The basic confusion here is: why is there a unique inertial frame here?
-- why can't we consider the rotating bucket to be inertial and the
earth to be non-inertial (remember my theoretical context)? The answer
is that we simply OBSERVE that there is a unique inertial frame here,
and the rotating bucket is rotating relative to it. This is a very good
thing, because it permits us to use geometry to model the spatial
relationships among objects.

Newtonian gravitation has no frame dragging -- if one applies
the formulas of Newtonian mechanics to an inertial bucket and
a rotating spherical earth, one finds that the rotation of the
earth is irrelevant to the shape of the surface of the water --
Poisson's equation is independent of time in this case.

Mach attempted to "explain" this by a mystical influence of the "fixed
stars" (it's mystical, because computations of their gravitational
effects fall vastly short of an explanation -- and if one assumes a
uniform density for the distant stars, Poisson's equation is again
independent of time and any rotation of the distant stars is irrelevant).

De Sciama used a "toy model" which, with GR equations, tried to explain this
"mystical" influence. He later developed a more detailed theory, though it
was never completed successfully.

Apart from that, it is not clear and there is no consensus about what the
Mach's principle is as originally formulated, and the interpretation
regarding the "fixed stars" is one of many, but obviously the most famous.

[There is an enormous literature on this, and I am not
an expert. This is the nickel tour.]

In short, to solve Poisson's equation one must
a) apply it in an inertial frame (it's not valid in a non-inertial
frame)
b) apply boundary conditions at spatial infinity.
These must be put in "by hand"; there is no avoiding it. At base this is
required in order to apply geometry to the problem (and without geometry
we have no way to analyze anything physical...).


If we expand the theoretical context to GR, we find that at every
location there is a unique class of locally-inertial frames. This is
good, because it permits us to model the world using differential
geometry. In GR, "Mach's principle" does not hold, and only a distant
echo of it reamins valid.

Even there is controversy about the Lense-Thirring effect being a completely
Anti-Machian effect.

To a physicist this is enough: the model works. If one wishes to venture
into metaphysics, one might ask why differental geometry is such a good
model of the actual world, but I have no interest in going there....

The existence of inertia is not metaphysical, and recent models have been
tried (Rueda, Puthoff, Haisch, etc).

Tom Roberts

"Bill Hobba" wrote in message ...
"Ken S. Tucker" wrote in message
. com...
Tom Roberts wrote in message ...

[There is an enormous literature on this, and I am not
an expert. This is the nickel tour.]
In short, to solve Poisson's equation one must

a) apply it in an inertial frame (it's not valid in a non-inertial
frame)

b) apply boundary conditions at spatial infinity.

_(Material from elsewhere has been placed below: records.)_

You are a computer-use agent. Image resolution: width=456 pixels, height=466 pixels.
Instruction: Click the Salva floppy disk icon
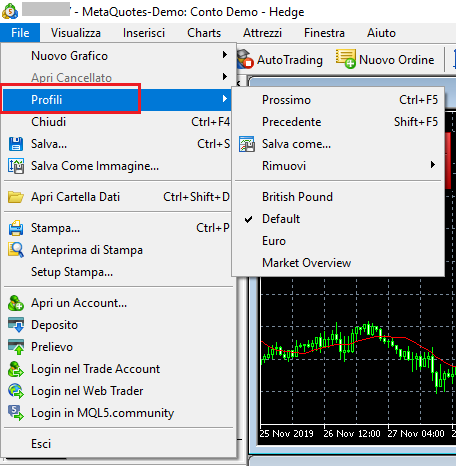tap(16, 144)
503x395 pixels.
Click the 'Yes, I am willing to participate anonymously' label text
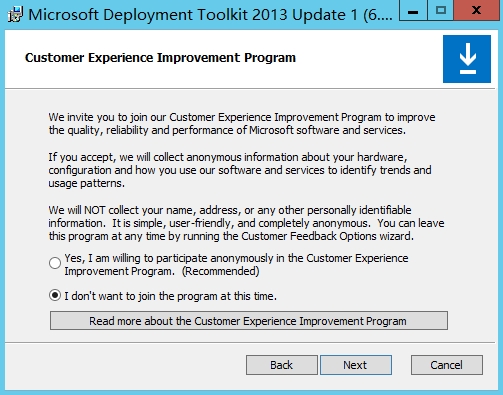click(x=236, y=265)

These must be put in "by hand"; there is no avoiding it. At base this is
required in order to apply geometry to the problem (and without geometry
we have no way to analyze anything physical...).

Essentially Tom uses Mach's Principle here. The
boundary at spatial infinity is Mach's "distant star's",
in a real universe.

Tom is trying to explain the problems with Mach's principle - he is not
invoking it.

Agreed, Tom can use Mach's principle without invoking it,
please don't twist my words, I didn't twist Tom's.

There is a dichotomy in TR's arguement
above, Mach's principle was described by TR as "mysitcal"
but Tom's "b" renames that, a "boundary condition"
I think Mach's Principle is a boundary condition,
but IMHO, (agreeing with TR) is mystical.

Ken if you want to know the modern version of Mach's principle see
http://chaos.fullerton.edu/~jimw/general/inertia/. You will see it leads to
ideas that are rather strange indeed.

Thanks Bill, I checked it out, and bookmarked for
further study.

Thanks
Bill

Ken S. Tucker

I would like to focus my question a bit by making the following
argument. I am not saying that I am correct, rather where is my serious
error.

Whenever someone says that an object is spinning, someone will
challenge, A) "In what FoR?", or B) "How do you know it is spinning
since there is no absolute space.?" My answer is that if a disk is
spinning, it is spinning INHERENTLY. I.e. it is spinning in its own
FoR, and spinning in its own space.

Let us return to our disk in inter-galactic space. Someone says that
its overall temperature has risen 100 degrees F. Someone challenges it
with, "relative to what?" Answer: Relative to a thermometer, or more
precisely, relative to the disk's internal temperature sensors.
The internal sensors are getting their information from the change in
atomic behaviour.

Let us assume further that this disk is a mile deep and 50 miles wide
with rockets on the edges that can be fired to make it spin. And
further that it has many stress and strain embedded sensors. It is in
deep space and the stress and strain indicators show a baseline value.
The rockets are fired and the indicators are showing more stress, and
then more stress etc. as the sensors measure the changing atom
configurations within it.
This shows that SPINNING IS INHERENT. It is not dependant upon an
external FoR, nor any kind of space external to its own. The disk
eventually flies apart. On objective occurance.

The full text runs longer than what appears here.